Task objective
For every entry below, give an exact repeat and leave out the pictures.

Extracted records
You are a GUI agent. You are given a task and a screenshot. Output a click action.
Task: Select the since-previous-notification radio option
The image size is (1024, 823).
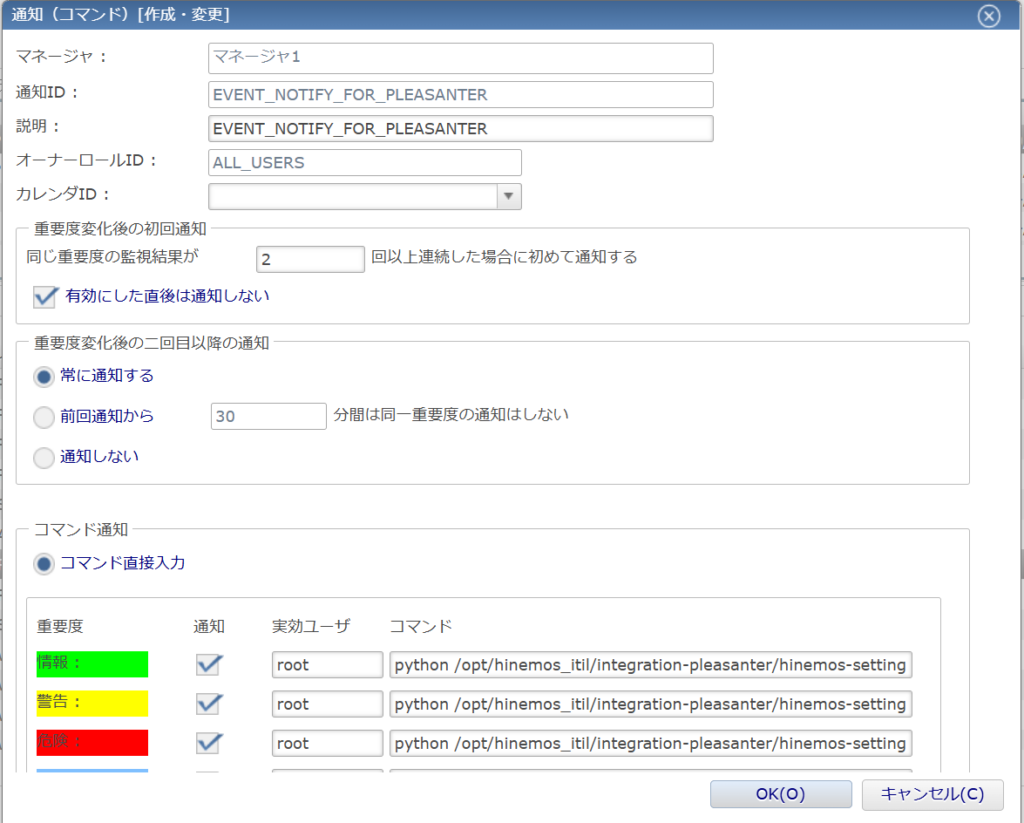(44, 416)
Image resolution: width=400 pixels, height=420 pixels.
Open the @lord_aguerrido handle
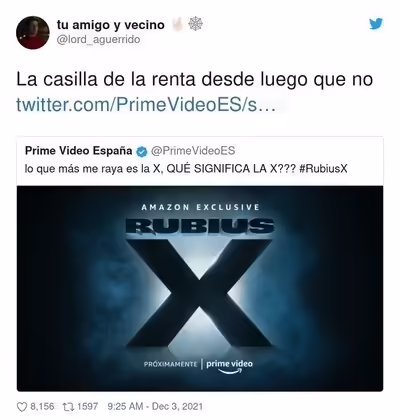coord(98,40)
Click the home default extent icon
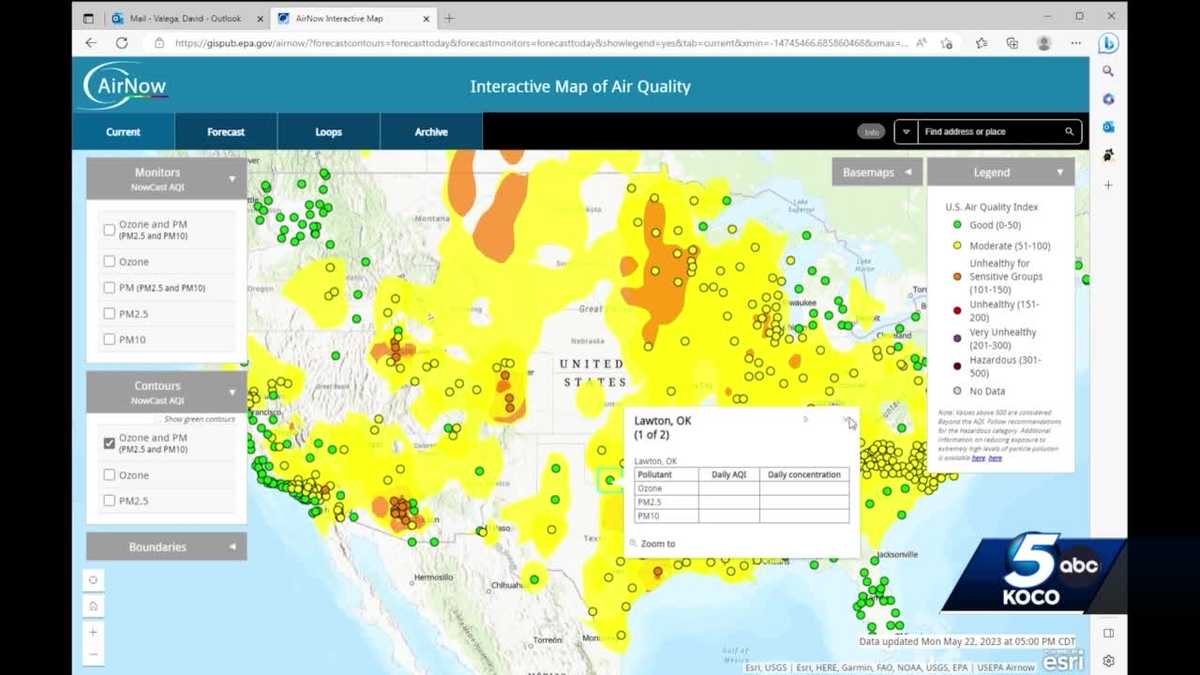The height and width of the screenshot is (675, 1200). point(92,605)
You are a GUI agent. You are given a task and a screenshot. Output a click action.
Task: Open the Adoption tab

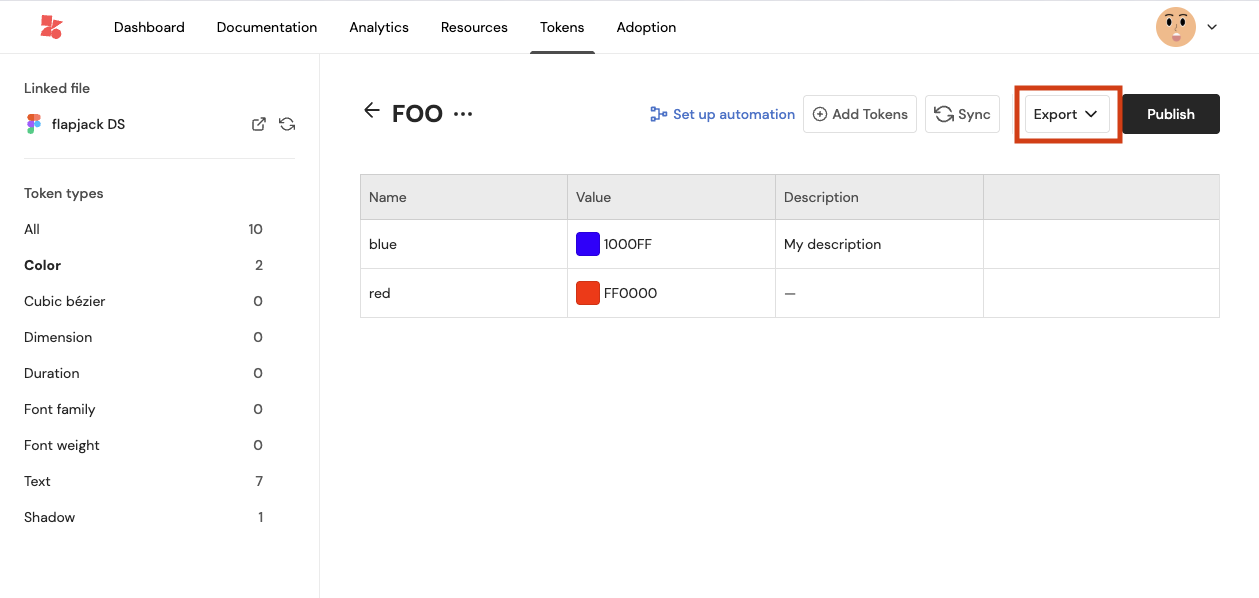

Answer space
You are a GUI agent. You are given a task and a screenshot. Output a click action.
Task: Select the since-previous-notification radio option
The image size is (1024, 823).
(44, 416)
Image resolution: width=400 pixels, height=420 pixels.
Open the @lord_aguerrido handle
coord(98,40)
Click the home default extent icon
The height and width of the screenshot is (675, 1200). point(92,605)
You are a GUI agent. You are given a task and a screenshot. Output a click action.
Task: Open the Adoption tab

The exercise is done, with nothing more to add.